As shown in Tables C1 and C2, the parallel transmittance Tp of each wavelength of the measurement samples of Examples C1 to C17 was 30% or more, which was a high transmittance, and the difference between the average value of each wavelength from 420 to 480 nm and the average value of each wavelength from 520 to 590 nm was 2.5% or less as an absolute value, and the difference between the average value of each wavelength from 520 to 590 nm and the average value of each wavelength from 590 to 640 nm was 3.0% or less as an absolute value, both of which were very low values. In addition, the difference between the average value of each wavelength in the range of 420 to 480 nm and the average value of each wavelength in the range of 520 to 590 nm was 1.0% or less as an absolute value, and the difference between the average value of each wavelength in the range of 520 to 590 nm and the average value of each wavelength in the range of 600 to 640 nm was 1.0% or less as an absolute value, both of which were very low values. Therefore, it was shown that the average transmittance of each wavelength was almost constant for the measurement samples obtained in Examples C1 to C17.
On the other hand, comparative examples C1 to C6 showed high values for at least one of the absolute value of the difference in the average values of the parallel transmittance Tp of each wavelength shown in Table C2 between the above-mentioned wavelength bands and the absolute value of the difference in the average values of the orthogonal transmittance Tc of each wavelength between the above-mentioned wavelength bands.

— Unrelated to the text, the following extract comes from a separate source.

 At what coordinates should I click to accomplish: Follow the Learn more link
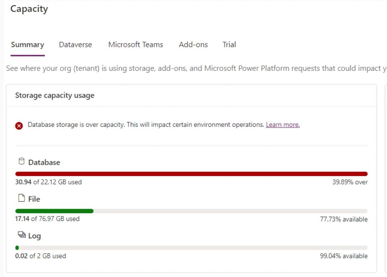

(e) Degree of polarization ρy after visibility correction
The degree of polarization ρy after luminosity correction of each measurement sample was calculated by substituting the parallel transmittance Yp after luminosity correction and the crossed transmittance Yc after luminosity correction into the following formula. The results are shown in Table C3.

ρy={(Yp-Yc)/(Yp+Yc)} ^1/2 ×100 Formula (VIII)

(f) Chromaticity a* and b* values For each measurement sample, the chromaticity a* and b* values were measured according to JIS Z 8781-4:2013 when the single transmittance Ts of each wavelength was measured, when the parallel transmittance Tp of each wavelength was measured, and when the orthogonal transmittance Tc of each wavelength was measured. The above-mentioned spectrophotometer was used for the measurement, and both the transmitted color and the reflected color were measured by being incident from the outside of the room. Illuminant C was used as the light source. The results are shown in Table C3. Here, a*-s and b*-s, a*-p and b*-p, and a*-c and b*-c correspond to the chromaticity a* and b* values when the single transmittance Ts, the parallel transmittance Tp, and the orthogonal transmittance Tc were measured, respectively.

(g) Observation of color For each measurement sample, two identical measurement samples were stacked on a white light source in parallel and perpendicular positions, and the colors observed at that time were investigated. Observation was performed visually by 10 observers, and the most frequently observed colors are shown in Table C3. In Table C3, the color in the parallel position means the color when two identical samples are stacked so that their absorption axis directions are parallel to each other (when displaying white), and the color in the perpendicular position means the color when two identical samples are stacked so that their absorption axis directions are perpendicular to each other (when displaying black). Basically, the color in the parallel position is "white" and the color in the perpendicular position is "black", but in the examples, for example, a yellowish white is shown as "yellow" and a blue-purple black is shown as "blue-purple".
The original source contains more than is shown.